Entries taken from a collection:
==========
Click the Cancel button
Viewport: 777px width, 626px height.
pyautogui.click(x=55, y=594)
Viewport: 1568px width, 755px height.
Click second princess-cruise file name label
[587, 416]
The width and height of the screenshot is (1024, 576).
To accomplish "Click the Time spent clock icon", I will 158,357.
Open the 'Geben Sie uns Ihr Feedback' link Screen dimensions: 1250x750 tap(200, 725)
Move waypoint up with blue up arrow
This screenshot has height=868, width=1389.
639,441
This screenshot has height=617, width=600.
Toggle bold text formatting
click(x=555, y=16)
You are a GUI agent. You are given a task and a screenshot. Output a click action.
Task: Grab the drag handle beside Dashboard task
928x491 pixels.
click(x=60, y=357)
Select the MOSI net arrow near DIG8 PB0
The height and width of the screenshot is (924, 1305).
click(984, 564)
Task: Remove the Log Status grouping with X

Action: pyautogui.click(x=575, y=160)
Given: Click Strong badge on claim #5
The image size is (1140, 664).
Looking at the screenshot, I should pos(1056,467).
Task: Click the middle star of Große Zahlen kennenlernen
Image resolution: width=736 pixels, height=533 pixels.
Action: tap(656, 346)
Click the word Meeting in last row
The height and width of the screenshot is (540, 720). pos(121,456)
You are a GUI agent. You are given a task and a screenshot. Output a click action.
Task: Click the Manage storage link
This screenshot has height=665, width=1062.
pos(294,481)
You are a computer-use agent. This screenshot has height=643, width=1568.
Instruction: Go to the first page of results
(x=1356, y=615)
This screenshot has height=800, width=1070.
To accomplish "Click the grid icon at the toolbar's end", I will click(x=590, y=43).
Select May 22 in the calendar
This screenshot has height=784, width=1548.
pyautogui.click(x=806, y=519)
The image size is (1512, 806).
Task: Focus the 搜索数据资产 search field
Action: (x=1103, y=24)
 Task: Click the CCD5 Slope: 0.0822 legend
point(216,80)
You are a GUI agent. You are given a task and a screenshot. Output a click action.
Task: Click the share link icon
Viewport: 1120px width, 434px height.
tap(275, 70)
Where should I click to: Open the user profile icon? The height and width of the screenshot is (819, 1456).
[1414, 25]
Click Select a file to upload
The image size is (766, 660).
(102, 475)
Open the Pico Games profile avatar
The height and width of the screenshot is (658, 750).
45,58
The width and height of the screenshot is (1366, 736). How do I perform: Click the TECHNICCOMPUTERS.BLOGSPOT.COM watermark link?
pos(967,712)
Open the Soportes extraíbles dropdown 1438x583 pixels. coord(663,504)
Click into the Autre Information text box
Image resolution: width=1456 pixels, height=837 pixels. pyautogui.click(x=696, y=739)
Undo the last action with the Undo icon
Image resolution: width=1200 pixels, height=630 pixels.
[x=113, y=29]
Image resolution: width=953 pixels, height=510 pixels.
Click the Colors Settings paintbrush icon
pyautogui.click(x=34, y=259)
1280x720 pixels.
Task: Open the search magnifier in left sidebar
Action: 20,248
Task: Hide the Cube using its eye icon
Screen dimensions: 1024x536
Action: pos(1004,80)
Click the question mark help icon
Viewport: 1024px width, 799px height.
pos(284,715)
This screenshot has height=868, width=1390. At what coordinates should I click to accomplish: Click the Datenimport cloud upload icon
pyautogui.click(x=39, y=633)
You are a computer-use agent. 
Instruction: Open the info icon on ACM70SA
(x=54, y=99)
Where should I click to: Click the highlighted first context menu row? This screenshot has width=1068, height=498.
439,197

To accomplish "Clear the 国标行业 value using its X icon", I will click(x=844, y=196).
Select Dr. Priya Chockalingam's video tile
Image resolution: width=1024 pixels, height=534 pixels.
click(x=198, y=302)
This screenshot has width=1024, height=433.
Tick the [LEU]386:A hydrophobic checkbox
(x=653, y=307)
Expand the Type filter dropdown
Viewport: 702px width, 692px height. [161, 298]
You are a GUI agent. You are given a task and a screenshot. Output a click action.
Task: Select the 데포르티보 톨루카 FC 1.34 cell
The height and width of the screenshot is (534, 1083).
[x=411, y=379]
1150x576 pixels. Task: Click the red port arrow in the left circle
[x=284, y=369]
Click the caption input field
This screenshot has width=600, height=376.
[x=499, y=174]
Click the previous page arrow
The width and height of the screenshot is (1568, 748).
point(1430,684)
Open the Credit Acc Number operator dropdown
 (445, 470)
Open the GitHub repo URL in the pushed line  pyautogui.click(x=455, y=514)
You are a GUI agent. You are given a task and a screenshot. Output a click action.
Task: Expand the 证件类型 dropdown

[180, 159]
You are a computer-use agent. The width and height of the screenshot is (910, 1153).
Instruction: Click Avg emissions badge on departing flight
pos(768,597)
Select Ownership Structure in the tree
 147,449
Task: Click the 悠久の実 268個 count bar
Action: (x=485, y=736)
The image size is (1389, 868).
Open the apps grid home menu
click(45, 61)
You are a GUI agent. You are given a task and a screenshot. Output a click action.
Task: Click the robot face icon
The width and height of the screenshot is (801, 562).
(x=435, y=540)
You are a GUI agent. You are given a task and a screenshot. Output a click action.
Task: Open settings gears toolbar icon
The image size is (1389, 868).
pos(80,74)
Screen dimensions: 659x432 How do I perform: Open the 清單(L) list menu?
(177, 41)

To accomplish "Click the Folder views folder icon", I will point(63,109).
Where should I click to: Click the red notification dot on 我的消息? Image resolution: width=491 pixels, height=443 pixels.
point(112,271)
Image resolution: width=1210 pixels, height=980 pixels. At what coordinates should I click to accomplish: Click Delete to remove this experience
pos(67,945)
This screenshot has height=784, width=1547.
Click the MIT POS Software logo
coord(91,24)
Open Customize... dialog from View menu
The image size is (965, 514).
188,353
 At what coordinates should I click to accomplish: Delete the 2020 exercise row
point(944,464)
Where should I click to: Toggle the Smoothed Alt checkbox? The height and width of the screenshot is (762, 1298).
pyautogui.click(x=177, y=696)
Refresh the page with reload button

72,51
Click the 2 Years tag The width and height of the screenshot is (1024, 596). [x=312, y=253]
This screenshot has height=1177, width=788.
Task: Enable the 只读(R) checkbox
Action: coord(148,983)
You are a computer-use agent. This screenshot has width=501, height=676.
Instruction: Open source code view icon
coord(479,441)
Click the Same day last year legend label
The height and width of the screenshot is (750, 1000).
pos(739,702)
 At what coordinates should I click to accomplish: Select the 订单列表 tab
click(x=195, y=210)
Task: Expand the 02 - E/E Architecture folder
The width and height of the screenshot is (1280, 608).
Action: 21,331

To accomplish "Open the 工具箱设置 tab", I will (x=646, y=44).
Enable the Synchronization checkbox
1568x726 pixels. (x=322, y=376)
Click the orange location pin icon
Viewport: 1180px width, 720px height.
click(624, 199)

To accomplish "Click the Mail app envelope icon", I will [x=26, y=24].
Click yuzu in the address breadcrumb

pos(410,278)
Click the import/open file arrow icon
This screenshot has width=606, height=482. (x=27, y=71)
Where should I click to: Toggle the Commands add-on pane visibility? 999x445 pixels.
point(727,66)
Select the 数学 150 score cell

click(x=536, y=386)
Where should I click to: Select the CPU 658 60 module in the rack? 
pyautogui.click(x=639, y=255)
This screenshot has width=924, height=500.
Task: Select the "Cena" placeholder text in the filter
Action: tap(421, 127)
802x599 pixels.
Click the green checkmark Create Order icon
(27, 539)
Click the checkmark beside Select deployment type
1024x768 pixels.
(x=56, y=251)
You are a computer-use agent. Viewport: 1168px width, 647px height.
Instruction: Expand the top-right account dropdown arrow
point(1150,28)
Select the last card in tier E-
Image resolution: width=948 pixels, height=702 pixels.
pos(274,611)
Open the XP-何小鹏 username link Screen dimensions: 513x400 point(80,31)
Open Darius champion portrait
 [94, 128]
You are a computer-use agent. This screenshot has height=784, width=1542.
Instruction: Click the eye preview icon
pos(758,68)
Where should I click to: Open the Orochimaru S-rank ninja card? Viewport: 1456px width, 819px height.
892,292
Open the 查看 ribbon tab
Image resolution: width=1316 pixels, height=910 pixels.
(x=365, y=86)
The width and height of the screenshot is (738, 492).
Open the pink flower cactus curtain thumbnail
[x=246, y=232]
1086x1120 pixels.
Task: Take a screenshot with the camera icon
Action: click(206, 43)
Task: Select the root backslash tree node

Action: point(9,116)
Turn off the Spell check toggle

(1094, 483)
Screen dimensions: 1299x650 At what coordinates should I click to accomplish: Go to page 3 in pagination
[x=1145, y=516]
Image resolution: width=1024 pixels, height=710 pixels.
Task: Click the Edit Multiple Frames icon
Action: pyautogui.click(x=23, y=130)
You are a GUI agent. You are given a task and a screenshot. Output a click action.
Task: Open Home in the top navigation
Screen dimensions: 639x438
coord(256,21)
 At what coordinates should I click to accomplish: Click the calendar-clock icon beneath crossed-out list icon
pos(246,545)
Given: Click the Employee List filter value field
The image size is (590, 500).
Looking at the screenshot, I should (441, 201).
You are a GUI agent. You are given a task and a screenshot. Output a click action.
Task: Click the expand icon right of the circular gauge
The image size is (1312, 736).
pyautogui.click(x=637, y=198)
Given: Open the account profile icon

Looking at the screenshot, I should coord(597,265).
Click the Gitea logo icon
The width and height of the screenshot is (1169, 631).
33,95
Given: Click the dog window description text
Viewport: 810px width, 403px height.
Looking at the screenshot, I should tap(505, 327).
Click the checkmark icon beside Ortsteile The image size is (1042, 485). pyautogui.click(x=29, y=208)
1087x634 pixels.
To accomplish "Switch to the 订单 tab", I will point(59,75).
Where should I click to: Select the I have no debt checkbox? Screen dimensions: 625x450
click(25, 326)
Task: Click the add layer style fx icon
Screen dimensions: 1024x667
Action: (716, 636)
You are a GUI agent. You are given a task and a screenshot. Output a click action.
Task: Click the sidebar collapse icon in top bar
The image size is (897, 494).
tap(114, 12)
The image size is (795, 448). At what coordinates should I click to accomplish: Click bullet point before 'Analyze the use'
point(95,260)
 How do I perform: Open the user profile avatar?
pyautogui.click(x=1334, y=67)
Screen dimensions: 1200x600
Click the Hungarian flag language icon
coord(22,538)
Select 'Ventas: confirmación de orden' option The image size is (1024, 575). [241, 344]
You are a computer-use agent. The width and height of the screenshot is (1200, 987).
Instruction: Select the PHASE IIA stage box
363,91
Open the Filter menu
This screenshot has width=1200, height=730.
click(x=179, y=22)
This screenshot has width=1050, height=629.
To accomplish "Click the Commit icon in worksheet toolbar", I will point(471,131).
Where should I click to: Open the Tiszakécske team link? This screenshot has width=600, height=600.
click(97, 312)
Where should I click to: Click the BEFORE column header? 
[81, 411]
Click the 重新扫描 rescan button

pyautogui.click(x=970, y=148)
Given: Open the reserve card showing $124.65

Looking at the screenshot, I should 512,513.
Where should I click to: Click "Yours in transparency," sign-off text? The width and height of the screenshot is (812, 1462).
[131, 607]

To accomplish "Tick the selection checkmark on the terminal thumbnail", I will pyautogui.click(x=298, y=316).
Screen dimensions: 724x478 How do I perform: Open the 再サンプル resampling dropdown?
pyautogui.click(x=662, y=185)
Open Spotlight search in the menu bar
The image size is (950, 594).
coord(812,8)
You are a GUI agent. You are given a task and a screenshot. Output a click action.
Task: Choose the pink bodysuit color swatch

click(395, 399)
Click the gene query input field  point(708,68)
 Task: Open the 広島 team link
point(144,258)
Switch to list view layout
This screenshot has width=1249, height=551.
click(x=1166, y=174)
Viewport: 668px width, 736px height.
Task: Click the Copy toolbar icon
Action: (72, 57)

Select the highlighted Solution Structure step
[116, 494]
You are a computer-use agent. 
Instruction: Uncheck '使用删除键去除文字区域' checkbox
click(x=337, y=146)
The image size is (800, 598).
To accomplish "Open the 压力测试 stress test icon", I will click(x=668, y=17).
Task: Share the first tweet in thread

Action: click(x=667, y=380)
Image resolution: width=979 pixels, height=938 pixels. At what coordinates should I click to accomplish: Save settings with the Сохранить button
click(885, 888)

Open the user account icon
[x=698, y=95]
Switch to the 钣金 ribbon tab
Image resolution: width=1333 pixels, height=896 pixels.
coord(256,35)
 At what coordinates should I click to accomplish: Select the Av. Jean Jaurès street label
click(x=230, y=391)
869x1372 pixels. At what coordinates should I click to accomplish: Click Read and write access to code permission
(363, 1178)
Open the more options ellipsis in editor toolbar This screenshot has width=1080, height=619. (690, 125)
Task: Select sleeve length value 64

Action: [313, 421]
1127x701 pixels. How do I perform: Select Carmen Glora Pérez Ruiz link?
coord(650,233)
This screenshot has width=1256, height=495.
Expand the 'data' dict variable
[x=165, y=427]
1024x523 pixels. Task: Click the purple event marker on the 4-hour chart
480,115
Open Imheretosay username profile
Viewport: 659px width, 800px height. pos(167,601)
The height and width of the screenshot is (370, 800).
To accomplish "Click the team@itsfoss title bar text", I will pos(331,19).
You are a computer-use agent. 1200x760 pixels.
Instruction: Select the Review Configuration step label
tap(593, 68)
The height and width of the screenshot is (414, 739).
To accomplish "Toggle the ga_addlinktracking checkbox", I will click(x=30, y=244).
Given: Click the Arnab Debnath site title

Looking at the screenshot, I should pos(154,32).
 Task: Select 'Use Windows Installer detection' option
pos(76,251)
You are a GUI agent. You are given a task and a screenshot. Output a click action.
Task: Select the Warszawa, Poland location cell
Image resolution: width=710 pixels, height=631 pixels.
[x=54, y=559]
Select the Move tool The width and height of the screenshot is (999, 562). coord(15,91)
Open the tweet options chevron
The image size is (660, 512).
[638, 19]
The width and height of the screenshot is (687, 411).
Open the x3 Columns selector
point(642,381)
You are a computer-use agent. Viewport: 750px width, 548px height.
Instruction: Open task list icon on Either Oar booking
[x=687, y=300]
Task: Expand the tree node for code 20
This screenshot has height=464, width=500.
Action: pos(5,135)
==========
Filter the data, keeping only the lines that contain "Switch".

To accomplish "Switch to the 订单 tab", I will point(59,75).
Switch to list view layout
Switch to the 钣金 ribbon tab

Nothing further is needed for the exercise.